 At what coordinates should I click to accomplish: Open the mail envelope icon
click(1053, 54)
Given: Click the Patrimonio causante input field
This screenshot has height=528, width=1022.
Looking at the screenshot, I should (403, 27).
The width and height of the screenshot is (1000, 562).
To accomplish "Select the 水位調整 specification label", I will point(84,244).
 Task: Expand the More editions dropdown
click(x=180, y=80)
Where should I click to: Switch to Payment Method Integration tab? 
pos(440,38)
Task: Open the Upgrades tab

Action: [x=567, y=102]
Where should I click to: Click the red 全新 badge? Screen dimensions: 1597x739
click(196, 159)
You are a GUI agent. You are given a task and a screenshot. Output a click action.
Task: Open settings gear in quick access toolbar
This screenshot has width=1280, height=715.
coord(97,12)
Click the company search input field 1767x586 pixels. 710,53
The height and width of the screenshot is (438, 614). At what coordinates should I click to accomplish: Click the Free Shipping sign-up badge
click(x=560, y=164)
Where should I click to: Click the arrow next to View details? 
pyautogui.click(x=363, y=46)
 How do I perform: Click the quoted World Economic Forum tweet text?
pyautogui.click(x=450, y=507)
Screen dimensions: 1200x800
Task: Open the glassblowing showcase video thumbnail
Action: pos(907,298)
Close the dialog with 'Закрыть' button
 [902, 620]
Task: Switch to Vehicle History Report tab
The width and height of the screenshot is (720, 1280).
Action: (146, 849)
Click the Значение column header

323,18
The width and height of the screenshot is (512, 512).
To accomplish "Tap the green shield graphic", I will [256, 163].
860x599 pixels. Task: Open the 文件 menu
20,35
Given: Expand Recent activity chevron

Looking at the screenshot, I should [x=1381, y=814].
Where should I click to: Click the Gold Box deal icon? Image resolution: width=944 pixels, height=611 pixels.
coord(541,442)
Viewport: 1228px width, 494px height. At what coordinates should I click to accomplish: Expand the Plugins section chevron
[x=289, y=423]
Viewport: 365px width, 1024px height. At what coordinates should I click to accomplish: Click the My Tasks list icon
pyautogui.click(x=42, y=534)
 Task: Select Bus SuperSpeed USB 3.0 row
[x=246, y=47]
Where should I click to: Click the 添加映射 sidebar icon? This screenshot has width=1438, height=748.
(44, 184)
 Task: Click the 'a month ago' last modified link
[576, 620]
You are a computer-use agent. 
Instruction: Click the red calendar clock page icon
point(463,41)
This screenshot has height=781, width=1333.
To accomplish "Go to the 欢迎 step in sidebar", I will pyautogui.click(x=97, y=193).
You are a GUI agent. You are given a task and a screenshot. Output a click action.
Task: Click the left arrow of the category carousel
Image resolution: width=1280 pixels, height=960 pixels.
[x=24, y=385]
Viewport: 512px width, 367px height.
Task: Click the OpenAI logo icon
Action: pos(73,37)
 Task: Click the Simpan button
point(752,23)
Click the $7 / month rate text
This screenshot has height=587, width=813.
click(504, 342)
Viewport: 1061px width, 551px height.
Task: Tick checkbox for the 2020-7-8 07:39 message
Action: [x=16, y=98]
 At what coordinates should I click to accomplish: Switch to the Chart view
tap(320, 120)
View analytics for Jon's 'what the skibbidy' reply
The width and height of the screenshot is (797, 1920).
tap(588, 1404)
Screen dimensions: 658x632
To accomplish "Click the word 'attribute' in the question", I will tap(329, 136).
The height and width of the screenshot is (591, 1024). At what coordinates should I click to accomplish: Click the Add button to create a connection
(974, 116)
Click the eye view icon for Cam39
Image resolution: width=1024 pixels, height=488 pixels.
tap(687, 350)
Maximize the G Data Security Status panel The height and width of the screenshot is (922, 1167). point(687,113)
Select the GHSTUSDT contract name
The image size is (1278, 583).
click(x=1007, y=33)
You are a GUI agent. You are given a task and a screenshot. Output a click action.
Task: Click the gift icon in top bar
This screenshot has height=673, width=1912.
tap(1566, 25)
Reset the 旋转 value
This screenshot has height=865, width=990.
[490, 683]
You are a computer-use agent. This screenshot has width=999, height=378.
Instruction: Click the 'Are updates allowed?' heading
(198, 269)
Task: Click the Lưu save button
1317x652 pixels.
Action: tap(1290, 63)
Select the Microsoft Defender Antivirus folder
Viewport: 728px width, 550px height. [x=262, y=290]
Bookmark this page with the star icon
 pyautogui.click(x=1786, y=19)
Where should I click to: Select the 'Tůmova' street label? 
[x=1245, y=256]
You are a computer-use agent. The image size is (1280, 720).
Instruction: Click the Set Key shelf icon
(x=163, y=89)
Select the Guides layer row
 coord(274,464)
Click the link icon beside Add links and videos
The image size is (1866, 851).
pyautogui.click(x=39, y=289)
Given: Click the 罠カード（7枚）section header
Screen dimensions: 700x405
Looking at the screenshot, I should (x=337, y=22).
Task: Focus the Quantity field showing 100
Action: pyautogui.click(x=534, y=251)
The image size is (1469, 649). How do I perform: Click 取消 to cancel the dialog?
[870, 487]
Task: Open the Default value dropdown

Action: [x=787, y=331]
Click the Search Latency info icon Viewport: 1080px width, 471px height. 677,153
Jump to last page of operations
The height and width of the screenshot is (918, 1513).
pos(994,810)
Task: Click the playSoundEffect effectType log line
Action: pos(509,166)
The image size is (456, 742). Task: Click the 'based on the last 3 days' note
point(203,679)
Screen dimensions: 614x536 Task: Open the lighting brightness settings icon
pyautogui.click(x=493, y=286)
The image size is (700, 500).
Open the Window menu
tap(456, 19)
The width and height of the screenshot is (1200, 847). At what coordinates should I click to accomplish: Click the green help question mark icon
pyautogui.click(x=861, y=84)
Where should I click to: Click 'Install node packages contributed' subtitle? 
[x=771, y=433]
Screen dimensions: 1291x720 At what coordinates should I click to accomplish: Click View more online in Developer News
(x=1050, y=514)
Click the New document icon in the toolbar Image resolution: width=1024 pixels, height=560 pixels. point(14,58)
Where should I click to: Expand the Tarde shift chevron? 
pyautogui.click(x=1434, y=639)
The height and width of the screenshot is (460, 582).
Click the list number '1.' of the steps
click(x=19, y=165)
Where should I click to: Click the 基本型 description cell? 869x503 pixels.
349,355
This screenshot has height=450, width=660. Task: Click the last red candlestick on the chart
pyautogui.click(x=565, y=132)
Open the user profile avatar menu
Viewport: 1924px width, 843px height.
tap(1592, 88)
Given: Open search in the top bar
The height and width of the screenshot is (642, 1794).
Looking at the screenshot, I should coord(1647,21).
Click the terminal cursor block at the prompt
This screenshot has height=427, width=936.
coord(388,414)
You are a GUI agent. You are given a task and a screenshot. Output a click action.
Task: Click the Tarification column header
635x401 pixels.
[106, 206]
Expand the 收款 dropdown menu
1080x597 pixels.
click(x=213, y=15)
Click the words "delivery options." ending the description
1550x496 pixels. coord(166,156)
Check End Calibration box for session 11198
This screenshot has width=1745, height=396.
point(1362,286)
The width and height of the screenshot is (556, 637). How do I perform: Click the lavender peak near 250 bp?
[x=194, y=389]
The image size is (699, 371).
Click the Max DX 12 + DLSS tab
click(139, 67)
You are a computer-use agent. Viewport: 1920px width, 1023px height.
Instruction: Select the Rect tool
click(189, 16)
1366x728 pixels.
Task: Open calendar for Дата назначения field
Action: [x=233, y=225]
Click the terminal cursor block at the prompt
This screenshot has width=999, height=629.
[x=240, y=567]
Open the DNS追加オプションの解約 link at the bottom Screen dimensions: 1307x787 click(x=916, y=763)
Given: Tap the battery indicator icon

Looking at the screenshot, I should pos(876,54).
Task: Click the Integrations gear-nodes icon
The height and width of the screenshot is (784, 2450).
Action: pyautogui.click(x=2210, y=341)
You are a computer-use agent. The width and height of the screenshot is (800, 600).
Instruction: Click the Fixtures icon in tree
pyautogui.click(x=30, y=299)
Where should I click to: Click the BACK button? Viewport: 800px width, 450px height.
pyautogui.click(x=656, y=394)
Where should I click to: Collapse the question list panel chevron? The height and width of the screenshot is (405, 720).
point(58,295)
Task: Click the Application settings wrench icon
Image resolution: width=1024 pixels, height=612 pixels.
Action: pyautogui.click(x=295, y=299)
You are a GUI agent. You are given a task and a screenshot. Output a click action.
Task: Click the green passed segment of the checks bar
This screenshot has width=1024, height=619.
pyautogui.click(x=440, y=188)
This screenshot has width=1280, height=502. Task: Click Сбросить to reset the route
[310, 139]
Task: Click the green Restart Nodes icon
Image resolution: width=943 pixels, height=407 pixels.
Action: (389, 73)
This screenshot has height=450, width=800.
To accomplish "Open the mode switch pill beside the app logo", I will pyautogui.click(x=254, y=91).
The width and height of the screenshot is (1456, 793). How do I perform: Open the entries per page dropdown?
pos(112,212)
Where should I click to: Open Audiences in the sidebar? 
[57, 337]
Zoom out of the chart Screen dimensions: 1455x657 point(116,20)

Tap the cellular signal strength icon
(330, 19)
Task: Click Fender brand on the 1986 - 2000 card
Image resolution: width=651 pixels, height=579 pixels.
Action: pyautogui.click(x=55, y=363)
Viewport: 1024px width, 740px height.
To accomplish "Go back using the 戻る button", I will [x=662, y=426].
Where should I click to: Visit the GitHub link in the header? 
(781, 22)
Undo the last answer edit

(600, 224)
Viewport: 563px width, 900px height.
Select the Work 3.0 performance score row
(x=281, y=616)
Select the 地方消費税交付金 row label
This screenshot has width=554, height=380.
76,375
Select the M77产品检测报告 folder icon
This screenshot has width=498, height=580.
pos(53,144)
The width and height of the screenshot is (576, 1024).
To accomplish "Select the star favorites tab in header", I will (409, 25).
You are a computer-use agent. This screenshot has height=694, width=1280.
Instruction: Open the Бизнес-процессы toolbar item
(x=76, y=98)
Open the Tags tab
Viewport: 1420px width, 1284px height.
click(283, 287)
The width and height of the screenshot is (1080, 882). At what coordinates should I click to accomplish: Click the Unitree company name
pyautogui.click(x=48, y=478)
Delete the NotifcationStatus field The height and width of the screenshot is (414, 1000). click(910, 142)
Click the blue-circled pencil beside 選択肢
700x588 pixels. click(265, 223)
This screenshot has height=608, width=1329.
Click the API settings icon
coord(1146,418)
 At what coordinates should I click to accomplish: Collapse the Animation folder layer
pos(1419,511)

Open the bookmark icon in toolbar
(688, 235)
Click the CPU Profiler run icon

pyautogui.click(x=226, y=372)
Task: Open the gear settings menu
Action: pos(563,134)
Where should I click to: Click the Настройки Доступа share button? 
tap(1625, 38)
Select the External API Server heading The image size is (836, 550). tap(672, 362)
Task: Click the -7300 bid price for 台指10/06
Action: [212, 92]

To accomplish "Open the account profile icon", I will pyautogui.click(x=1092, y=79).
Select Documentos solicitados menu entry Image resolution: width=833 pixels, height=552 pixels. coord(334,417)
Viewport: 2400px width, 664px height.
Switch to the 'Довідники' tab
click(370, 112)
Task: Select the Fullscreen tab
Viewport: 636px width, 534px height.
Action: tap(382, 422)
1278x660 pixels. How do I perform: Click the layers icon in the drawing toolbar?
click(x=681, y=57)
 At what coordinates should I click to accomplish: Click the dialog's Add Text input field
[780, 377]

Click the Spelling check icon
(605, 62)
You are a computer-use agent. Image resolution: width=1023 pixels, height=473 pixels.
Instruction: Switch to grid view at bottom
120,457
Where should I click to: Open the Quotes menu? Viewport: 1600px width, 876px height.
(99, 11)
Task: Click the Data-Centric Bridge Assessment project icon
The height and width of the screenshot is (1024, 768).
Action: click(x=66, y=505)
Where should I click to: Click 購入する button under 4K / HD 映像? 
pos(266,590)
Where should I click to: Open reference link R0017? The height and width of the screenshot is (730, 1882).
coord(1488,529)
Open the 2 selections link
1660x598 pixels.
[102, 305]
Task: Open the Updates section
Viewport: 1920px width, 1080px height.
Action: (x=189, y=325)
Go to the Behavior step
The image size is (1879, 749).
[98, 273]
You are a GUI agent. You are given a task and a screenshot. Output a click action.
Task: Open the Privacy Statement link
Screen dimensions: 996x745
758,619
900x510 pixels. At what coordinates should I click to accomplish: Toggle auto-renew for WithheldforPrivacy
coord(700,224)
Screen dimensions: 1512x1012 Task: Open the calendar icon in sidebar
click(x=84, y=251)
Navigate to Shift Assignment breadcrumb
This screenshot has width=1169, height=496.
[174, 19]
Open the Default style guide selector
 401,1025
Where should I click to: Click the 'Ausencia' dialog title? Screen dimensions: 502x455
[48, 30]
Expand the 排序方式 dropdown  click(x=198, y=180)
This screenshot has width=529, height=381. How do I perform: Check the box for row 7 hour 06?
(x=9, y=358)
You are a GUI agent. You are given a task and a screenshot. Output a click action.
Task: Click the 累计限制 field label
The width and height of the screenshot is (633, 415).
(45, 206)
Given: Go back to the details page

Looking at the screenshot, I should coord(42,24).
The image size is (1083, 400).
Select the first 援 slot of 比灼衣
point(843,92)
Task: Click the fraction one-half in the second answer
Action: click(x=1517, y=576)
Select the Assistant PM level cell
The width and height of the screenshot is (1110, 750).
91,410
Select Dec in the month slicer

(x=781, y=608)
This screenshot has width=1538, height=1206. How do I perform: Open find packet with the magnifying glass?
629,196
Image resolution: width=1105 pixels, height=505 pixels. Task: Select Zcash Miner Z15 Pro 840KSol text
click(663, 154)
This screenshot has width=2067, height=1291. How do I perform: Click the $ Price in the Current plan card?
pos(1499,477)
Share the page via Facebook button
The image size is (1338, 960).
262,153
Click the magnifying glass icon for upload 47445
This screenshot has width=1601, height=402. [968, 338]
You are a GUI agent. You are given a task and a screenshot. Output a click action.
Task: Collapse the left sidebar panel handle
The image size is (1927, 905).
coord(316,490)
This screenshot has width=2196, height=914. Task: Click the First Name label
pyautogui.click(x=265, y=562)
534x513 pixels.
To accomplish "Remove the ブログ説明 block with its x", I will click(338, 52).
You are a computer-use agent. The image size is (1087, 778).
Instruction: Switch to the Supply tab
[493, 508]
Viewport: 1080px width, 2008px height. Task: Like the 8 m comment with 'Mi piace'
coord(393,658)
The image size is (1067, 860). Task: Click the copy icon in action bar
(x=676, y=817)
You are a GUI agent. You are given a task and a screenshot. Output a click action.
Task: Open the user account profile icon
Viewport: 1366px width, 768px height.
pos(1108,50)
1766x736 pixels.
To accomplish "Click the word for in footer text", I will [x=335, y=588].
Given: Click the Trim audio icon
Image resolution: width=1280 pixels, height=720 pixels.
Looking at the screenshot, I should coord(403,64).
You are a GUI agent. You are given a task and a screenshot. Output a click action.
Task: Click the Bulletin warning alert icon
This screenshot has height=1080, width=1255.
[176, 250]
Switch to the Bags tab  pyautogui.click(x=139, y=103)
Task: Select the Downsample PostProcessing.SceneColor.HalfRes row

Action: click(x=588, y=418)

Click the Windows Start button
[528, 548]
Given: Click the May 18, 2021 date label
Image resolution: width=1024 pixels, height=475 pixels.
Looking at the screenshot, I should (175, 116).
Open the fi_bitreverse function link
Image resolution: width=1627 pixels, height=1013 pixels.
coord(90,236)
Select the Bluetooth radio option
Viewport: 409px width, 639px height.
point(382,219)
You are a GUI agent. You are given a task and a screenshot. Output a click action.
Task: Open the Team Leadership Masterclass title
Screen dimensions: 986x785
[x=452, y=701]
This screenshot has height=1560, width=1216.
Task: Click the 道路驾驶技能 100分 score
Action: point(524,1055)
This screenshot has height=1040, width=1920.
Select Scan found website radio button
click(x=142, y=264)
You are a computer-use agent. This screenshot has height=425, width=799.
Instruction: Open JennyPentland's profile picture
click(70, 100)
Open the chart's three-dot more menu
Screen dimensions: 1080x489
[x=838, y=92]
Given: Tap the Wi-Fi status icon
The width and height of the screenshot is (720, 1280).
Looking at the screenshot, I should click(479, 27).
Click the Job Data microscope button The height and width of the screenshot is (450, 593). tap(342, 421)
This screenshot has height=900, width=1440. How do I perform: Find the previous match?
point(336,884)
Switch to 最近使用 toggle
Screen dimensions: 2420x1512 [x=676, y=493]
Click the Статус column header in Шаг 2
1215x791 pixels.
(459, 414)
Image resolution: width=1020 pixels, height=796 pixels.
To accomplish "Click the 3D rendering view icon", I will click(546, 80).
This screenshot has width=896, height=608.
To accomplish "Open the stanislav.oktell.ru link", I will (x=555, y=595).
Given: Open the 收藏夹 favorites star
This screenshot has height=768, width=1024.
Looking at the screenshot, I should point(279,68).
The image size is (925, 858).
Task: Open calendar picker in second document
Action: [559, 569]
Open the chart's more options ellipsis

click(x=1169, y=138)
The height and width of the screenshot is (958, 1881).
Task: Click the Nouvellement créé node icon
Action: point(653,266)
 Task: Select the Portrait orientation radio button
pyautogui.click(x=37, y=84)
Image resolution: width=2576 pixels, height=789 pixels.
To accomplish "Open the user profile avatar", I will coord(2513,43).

**What the task requires**
Return all lines from the data above with "computer" in them.

**Answer for this exercise**
You are a computer-use agent. 
You are a computer-use agent. This screenshot has width=999, height=378.
You are a computer-use agent. The image size is (1280, 720).
You are a computer-use agent. Viewport: 1920px width, 1023px height.
You are a computer-use agent. The width and height of the screenshot is (800, 600).
You are a computer-use agent. This screenshot has height=694, width=1280.
You are a computer-use agent. Image resolution: width=1023 pixels, height=473 pixels.
You are a computer-use agent. The image size is (1087, 778).
You are a computer-use agent. This screenshot has height=425, width=799.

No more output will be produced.